Where Property, Insolvency and Estate Administration Law Collide

Published: 07/11/2023 12:05

I had a hearing last week, acting for a court-appointed administrator of a deceased’s estate, that raised some interesting and unusual points of property, insolvency and estate administration law. Since it is unlikely to be reported, being an extempore judgment from a Deputy Master, I thought it might be worth sharing here.

Mr and Mrs G bought their matrimonial home in the 1960s, and had 5 children together. They separated in the 1970s but never divorced. Mr G then had 4 more children. He was made bankrupt in 1978 – i.e. under the Bankruptcy Act 1914 regime, where bankruptcy is not automatically discharged – and so his beneficial half-share would have vested in his trustee, who never did anything with it. In 1996 Mr and Mrs G signed a deed purporting to transfer the property to Mrs G, but this could not be completed at HMLR due to the bankruptcy restrictions.

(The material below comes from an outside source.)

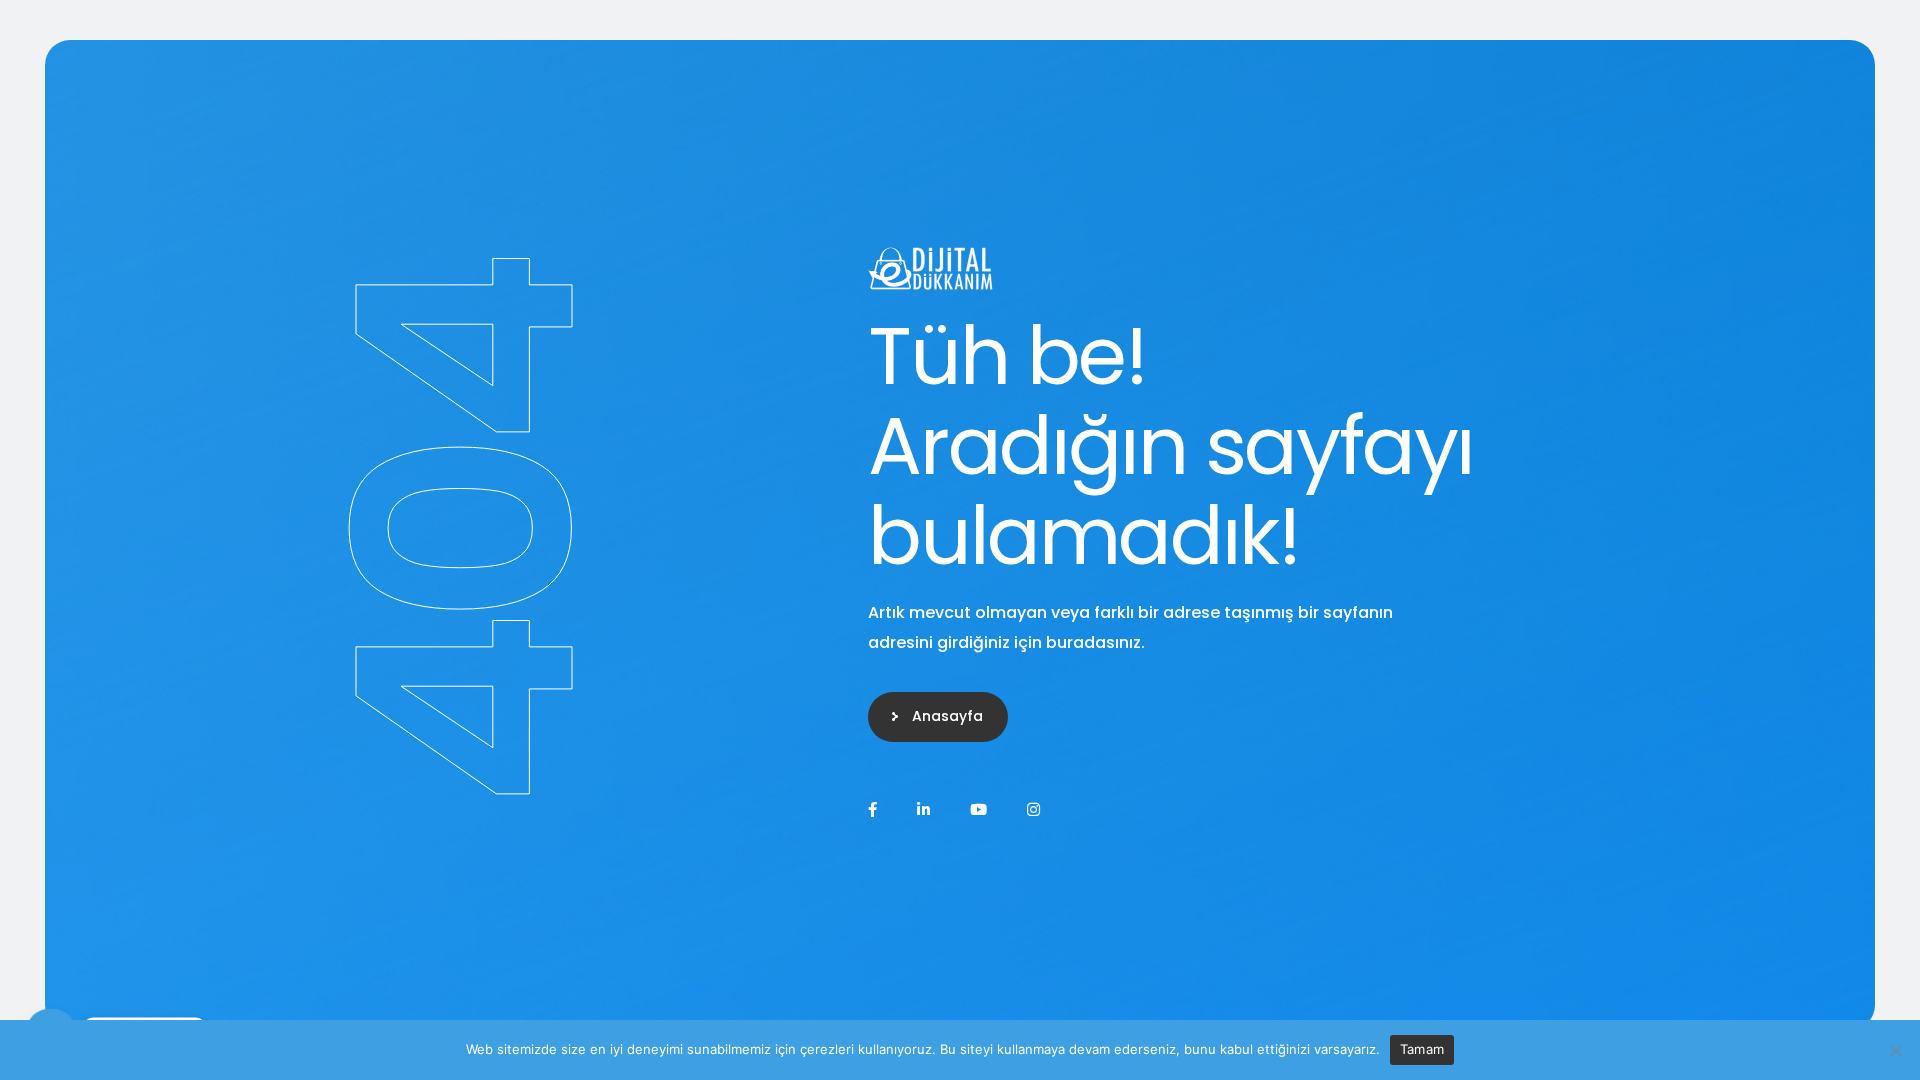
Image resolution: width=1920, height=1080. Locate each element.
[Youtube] (978, 809)
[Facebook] (872, 809)
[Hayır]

Mr G died intestate in 1999 and Mrs G died intestate some years later. The property was sold by her administrator, my client, who needed to know where Mr G's half-share of proceeds should go, particularly since there were more beneficiaries of Mr G's estate than of Mrs G's estate. Helpfully the Insolvency Service said they did not claim them, and the Treasury Solicitor denied that they were bona vacantia.

Under s 283A of the Insolvency Act 1986, inserted with effect from 2004 by the Enterprise Act 2002, and with retrospective effect for pre-2004 bankruptcies, trustees in bankruptcy had 3 years to sell the matrimonial home, or the bankrupt's former interest in it would revest in him. Even though Mr G was not living there when he was made bankrupt, Mrs G was, and that was enough for it to qualify as a matrimonial home.

So, we successfully argued, upon Mr G's half-share revesting in him, Mrs G's estate could rely on the doctrine of estoppel by deed and 'feeding the estoppel'. The 1996 transfer was ineffective at the time, as Mr G did not have an interest to convey. But it bound him and his estate under estoppel by deed, so that when Mr G did re-acquire the interest under s 283A, the estoppel was ‘fed’, and the half-share passed immediately to Mrs G. We relied on (the inaptly named) 'Goodtitle v Bailey' from 1777, Rajapanske v Fernando (in the Privy Council in 1920) and the more recent First National Bank v Thompson, per Millett LJ.